5. Set up automatic security updates

apt install -y unattended-upgrades
dpkg-reconfigure --priority=low unattended-upgrades

That's it. You've got a production-ready server for ~$4/month. Add Caddy or Nginx as a reverse proxy, point your domain, and deploy.

Scaling Without Blowing Your Budget

At some point your $4/month box will feel tight. Before you reach for a bigger instance, try these first:

Add a swap file. On NVMe, swap is fast enough to handle memory spikes without crashing. 2 GB swap on a 4 GB RAM machine buys you a lot of headroom.

fallocate -l 2G /swapfile
chmod 600 /swapfile
mkswap /swapfile
swapon /swapfile
echo '/swapfile none swap sw 0 0' >> /etc/fstab

Profile before you scale. Nine times out of ten, a slow app is a slow query or a missing index, not a resource-constrained server. Run EXPLAIN ANALYZE on your slow queries before you upgrade.

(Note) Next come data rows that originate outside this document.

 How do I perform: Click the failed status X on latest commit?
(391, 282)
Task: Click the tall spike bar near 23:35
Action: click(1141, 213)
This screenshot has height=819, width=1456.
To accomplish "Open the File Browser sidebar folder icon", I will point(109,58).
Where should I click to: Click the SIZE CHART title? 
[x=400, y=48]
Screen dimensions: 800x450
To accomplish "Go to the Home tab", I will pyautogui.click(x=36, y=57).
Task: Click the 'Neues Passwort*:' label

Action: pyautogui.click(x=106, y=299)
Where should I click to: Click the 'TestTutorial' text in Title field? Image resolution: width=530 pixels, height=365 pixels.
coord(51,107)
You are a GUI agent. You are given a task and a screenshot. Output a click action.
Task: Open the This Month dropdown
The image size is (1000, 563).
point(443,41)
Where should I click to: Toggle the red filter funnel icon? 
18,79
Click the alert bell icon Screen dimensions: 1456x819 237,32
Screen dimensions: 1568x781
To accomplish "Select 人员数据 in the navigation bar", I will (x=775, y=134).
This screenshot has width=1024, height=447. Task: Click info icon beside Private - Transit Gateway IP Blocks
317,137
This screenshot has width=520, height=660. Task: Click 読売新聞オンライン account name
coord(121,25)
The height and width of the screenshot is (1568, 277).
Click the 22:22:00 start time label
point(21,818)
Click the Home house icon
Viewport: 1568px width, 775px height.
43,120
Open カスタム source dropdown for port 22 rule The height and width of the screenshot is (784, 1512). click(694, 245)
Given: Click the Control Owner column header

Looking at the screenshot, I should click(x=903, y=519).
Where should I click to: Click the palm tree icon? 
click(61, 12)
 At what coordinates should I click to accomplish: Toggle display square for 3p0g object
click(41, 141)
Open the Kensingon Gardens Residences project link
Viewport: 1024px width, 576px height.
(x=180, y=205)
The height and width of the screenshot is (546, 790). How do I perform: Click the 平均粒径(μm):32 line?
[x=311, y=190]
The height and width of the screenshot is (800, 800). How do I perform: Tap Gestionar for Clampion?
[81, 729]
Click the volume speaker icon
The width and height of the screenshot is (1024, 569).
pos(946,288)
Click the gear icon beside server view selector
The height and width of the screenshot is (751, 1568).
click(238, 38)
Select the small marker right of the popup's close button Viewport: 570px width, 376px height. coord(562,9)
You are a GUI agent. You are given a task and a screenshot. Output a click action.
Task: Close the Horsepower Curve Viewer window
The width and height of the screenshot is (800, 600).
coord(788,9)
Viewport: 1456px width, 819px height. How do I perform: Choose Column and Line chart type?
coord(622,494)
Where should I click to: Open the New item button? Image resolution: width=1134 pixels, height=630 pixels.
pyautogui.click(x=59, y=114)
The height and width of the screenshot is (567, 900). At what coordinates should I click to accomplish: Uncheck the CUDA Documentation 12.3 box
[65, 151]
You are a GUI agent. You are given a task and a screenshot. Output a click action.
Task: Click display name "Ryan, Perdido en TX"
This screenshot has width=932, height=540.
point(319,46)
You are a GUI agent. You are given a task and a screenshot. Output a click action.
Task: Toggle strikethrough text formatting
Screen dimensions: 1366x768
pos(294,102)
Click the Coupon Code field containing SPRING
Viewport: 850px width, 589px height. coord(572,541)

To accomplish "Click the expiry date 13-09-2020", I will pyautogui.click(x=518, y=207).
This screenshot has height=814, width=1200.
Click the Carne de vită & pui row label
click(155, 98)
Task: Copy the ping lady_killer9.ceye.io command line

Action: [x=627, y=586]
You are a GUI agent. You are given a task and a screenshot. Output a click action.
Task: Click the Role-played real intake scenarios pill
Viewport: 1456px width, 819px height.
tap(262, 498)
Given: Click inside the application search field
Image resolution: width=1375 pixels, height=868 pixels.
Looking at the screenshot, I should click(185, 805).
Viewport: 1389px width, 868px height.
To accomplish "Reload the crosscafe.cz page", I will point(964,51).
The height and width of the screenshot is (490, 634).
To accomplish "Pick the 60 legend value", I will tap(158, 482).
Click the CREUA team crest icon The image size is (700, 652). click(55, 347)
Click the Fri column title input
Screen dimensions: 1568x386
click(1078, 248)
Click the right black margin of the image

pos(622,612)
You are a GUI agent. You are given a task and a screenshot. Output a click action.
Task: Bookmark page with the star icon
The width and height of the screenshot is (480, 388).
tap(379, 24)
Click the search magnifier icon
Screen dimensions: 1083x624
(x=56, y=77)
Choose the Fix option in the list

Use object storage for static assets. Hetzner Object Storage is €0.023/GB/month. Offload your user uploads there and your VPS disk stays lean. Way cheaper than upgrading to a bigger instance just for disk space.

If you genuinely need more compute, Hetzner's CX32 (4 vCPU, 8 GB RAM) is €5.77/month. You can scale up without switching providers or re-architecting anything. That's the beauty of staying in one ecosystem.

For teams that eventually outgrow a single VPS, I've written about when to move from a single server to multiple instances — but most indie hackers never actually need to make that jump.

The Hidden Costs Nobody Mentions

Cheap VPS pricing looks great until you add the extras.

  • Backups: Hetzner charges 20% of server cost for automated backups. Worth it. That's €0.76/month on a CX22. Take it.
  • Snapshots: Manual snapshots cost extra on most providers. Take one before any major upgrade.
  • Bandwidth overages: Hetzner gives you 20 TB/month on CX22. You won't hit that. Vultr gives you 2 TB on their $12 plan — more reasonable to watch.
  • IPv4: Hetzner started charging €0.50/month for IPv4 addresses in 2024. Small, but worth knowing.

All in, a well-configured Hetzner CX22 with backups and an IPv4 address runs about €5.05/month. Still the best deal out there for a cheap VPS for indie hackers.

What to Do Tomorrow

If you're still on DigitalOcean paying $18-24/month for a basic app, sign up for Hetzner, spin up a CX22, and migrate your app this weekend. The process takes a few hours. The savings are immediate and permanent.

If you're starting fresh, skip the research paralysis. Hetzner CX22, Ubuntu 24.04, Docker, Caddy. That stack handles most indie hacker workloads without drama. Start there, optimize when you have a real problem to solve — not before.

The best cheap VPS for indie hackers is the one you actually configure and ship on. Stop reading reviews and go build.